---------- MATERIAL PROVIDED

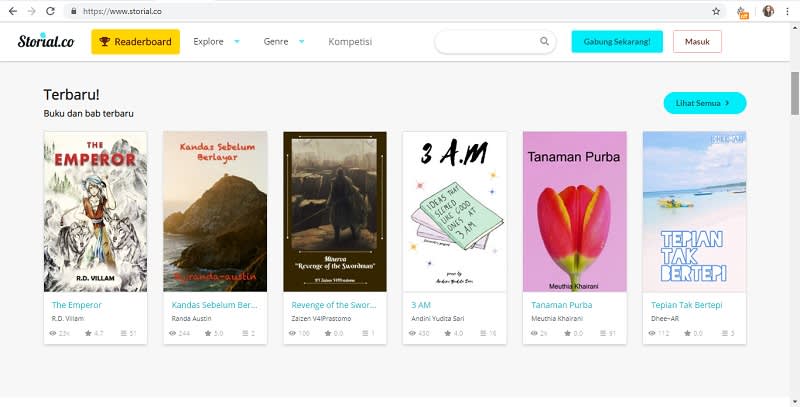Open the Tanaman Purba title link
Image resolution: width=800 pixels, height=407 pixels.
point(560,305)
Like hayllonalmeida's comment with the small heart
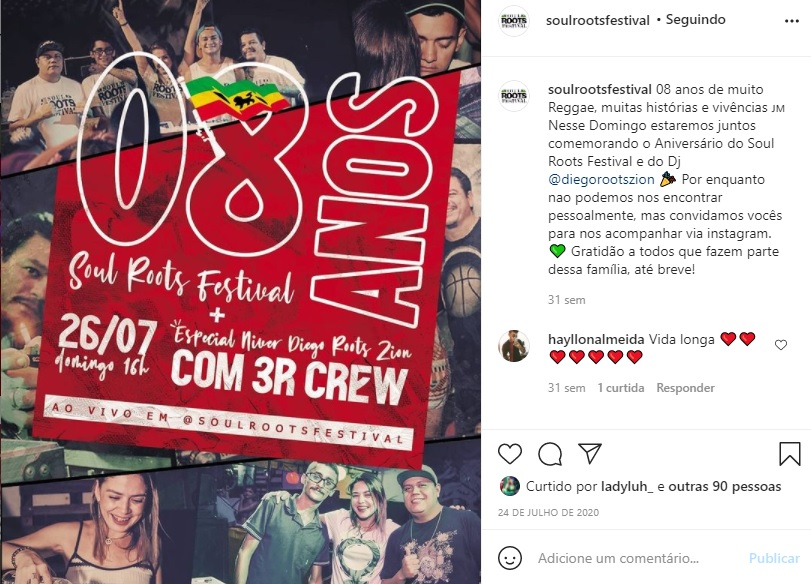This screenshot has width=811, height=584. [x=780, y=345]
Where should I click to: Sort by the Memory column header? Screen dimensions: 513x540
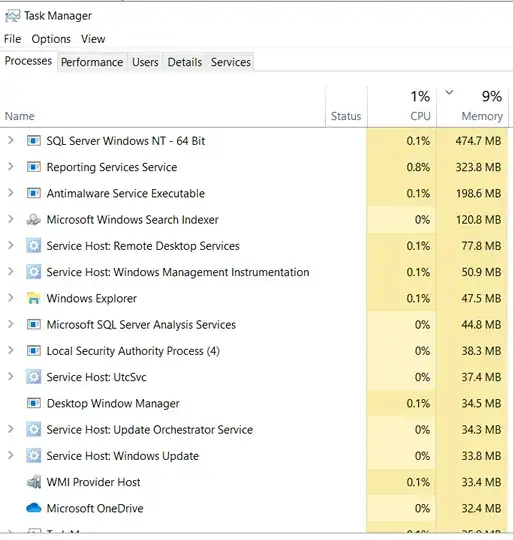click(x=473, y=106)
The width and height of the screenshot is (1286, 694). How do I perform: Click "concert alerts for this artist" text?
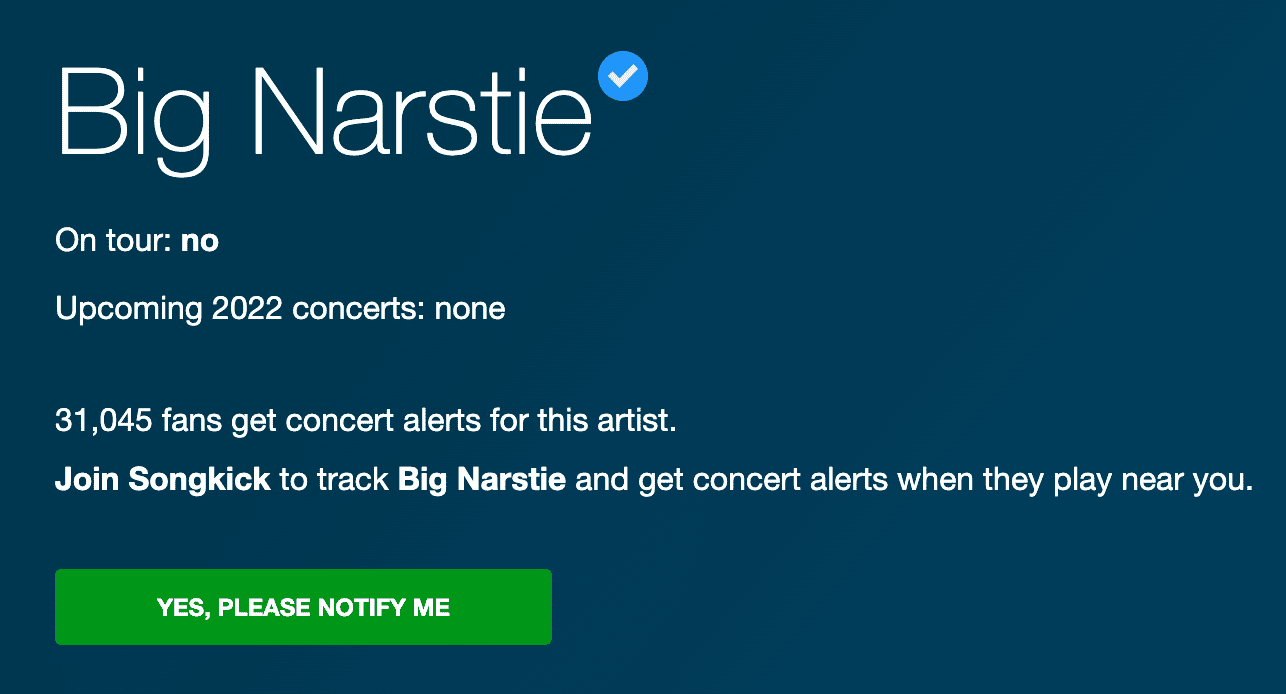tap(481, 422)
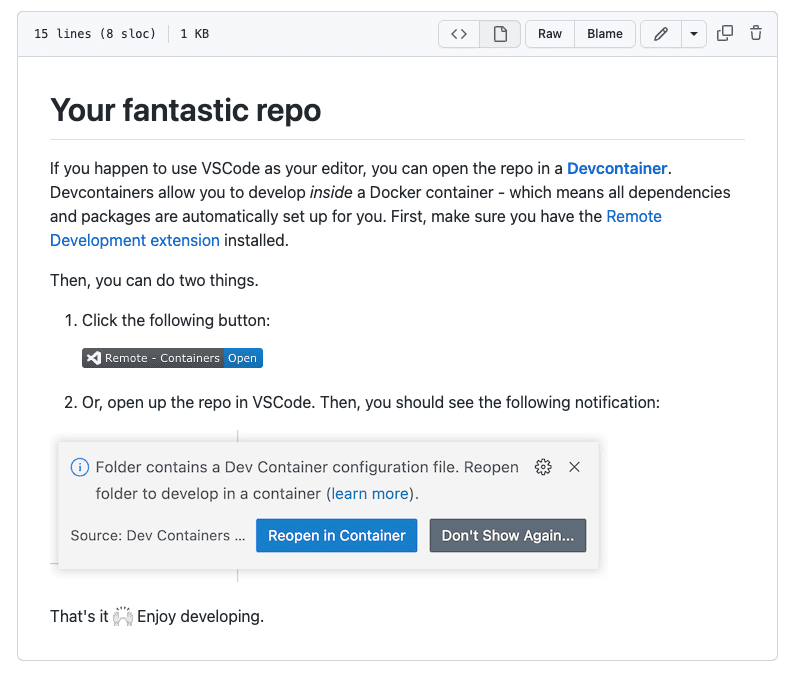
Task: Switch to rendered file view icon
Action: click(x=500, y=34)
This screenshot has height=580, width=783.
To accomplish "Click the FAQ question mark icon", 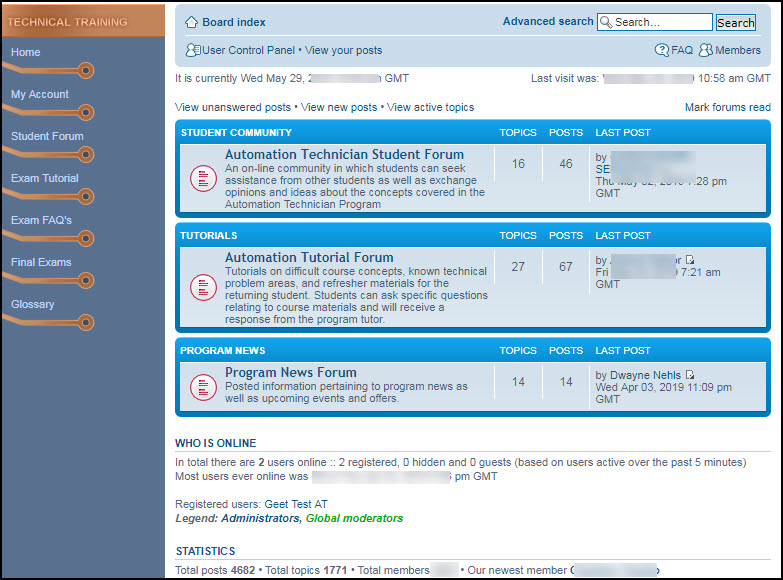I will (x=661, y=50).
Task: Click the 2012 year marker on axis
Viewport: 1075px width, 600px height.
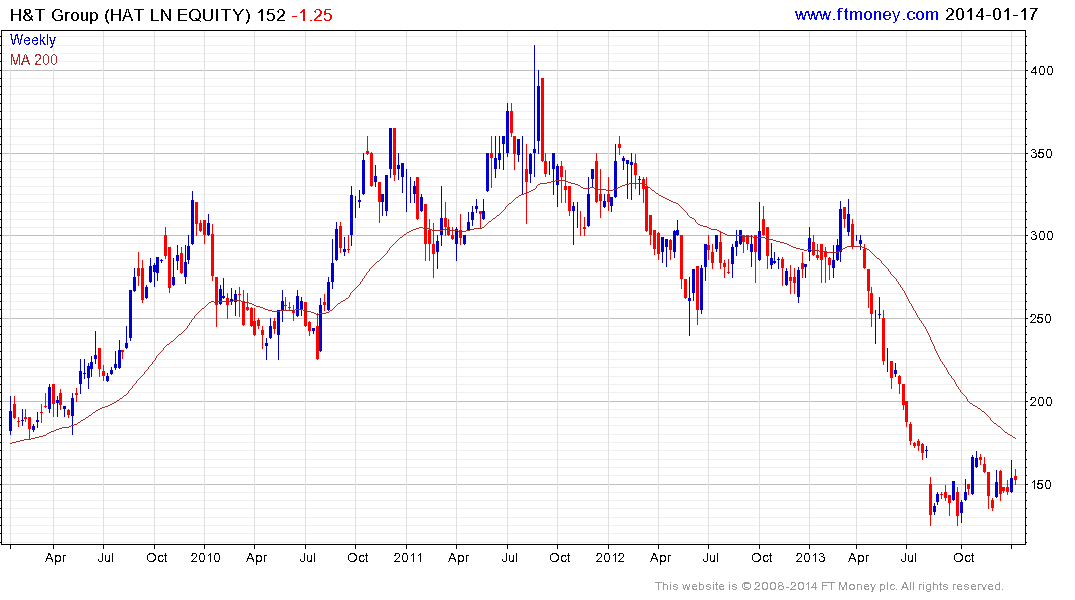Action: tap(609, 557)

--------------------
---------- MATERIAL PROVIDED

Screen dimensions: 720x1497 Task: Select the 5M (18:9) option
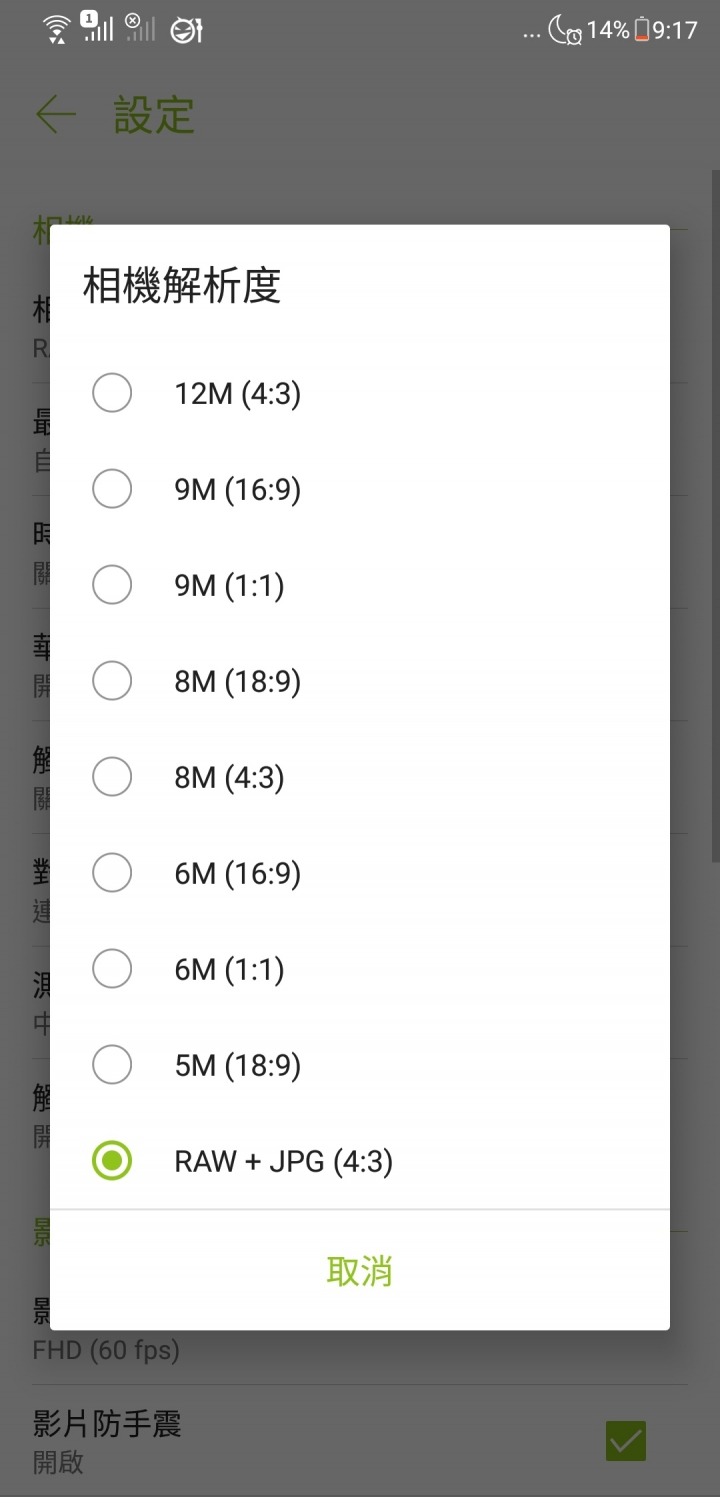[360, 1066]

--------------------
---------- MATERIAL PROVIDED

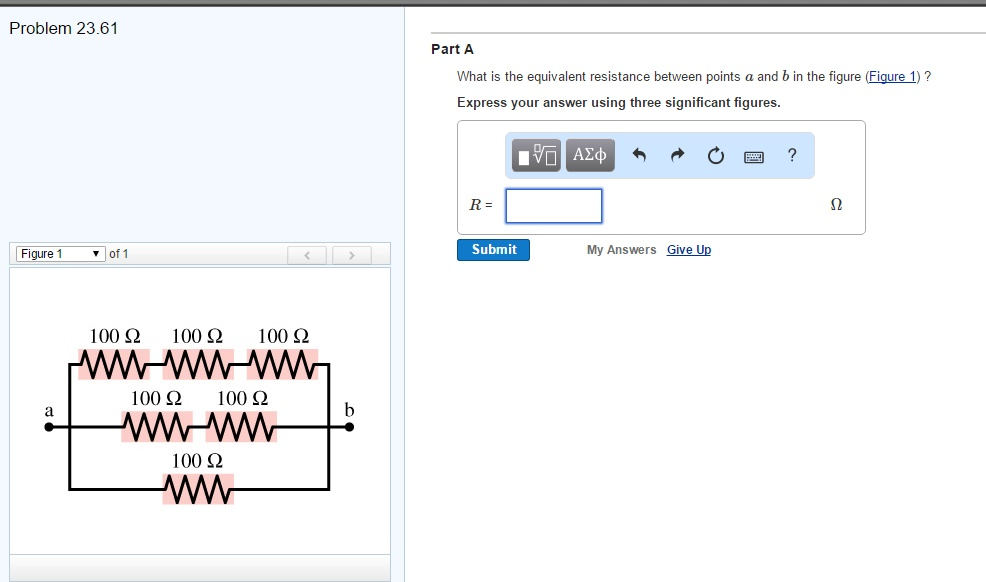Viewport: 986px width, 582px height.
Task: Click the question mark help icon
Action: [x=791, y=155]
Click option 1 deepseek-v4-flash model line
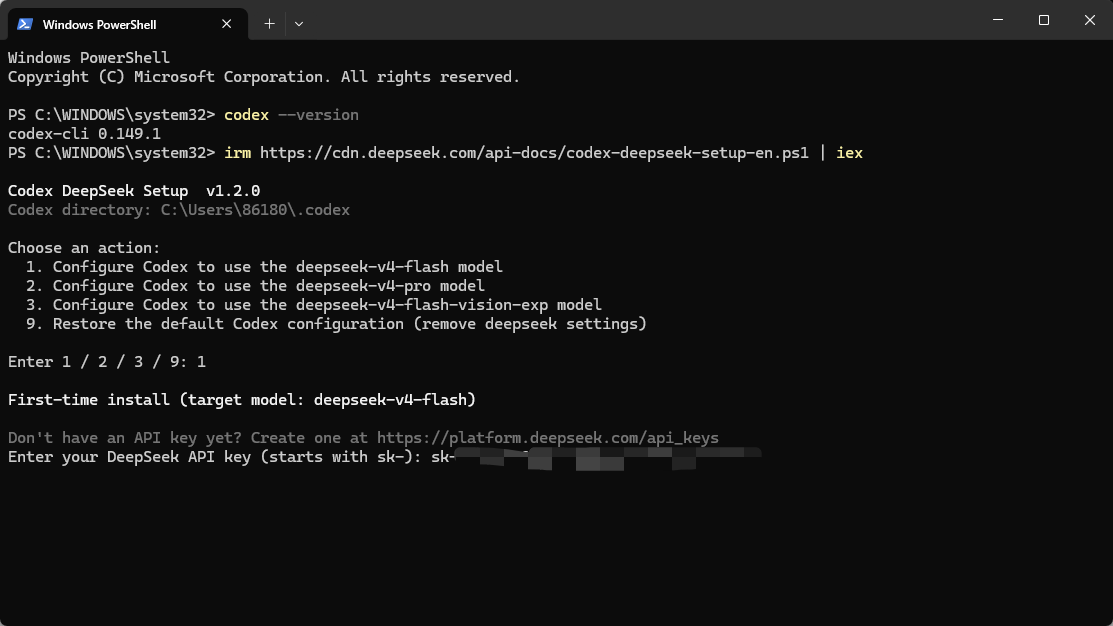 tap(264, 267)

--------------------

§ INSTRUCTIONS TO FOLLOW
Reproduce the part of the rows above that opens with the line containing "Open the Tanaman Purba title link" and closes with the line containing "click(x=473, y=106)", leaving the pictures out of your answer.

§ OUTPUT OF THE TASK
Open the Tanaman Purba title link
Image resolution: width=800 pixels, height=407 pixels.
point(560,305)
Like hayllonalmeida's comment with the small heart
This screenshot has width=811, height=584. [x=780, y=345]
Where should I click to: Sort by the Memory column header? Screen dimensions: 513x540
click(x=473, y=106)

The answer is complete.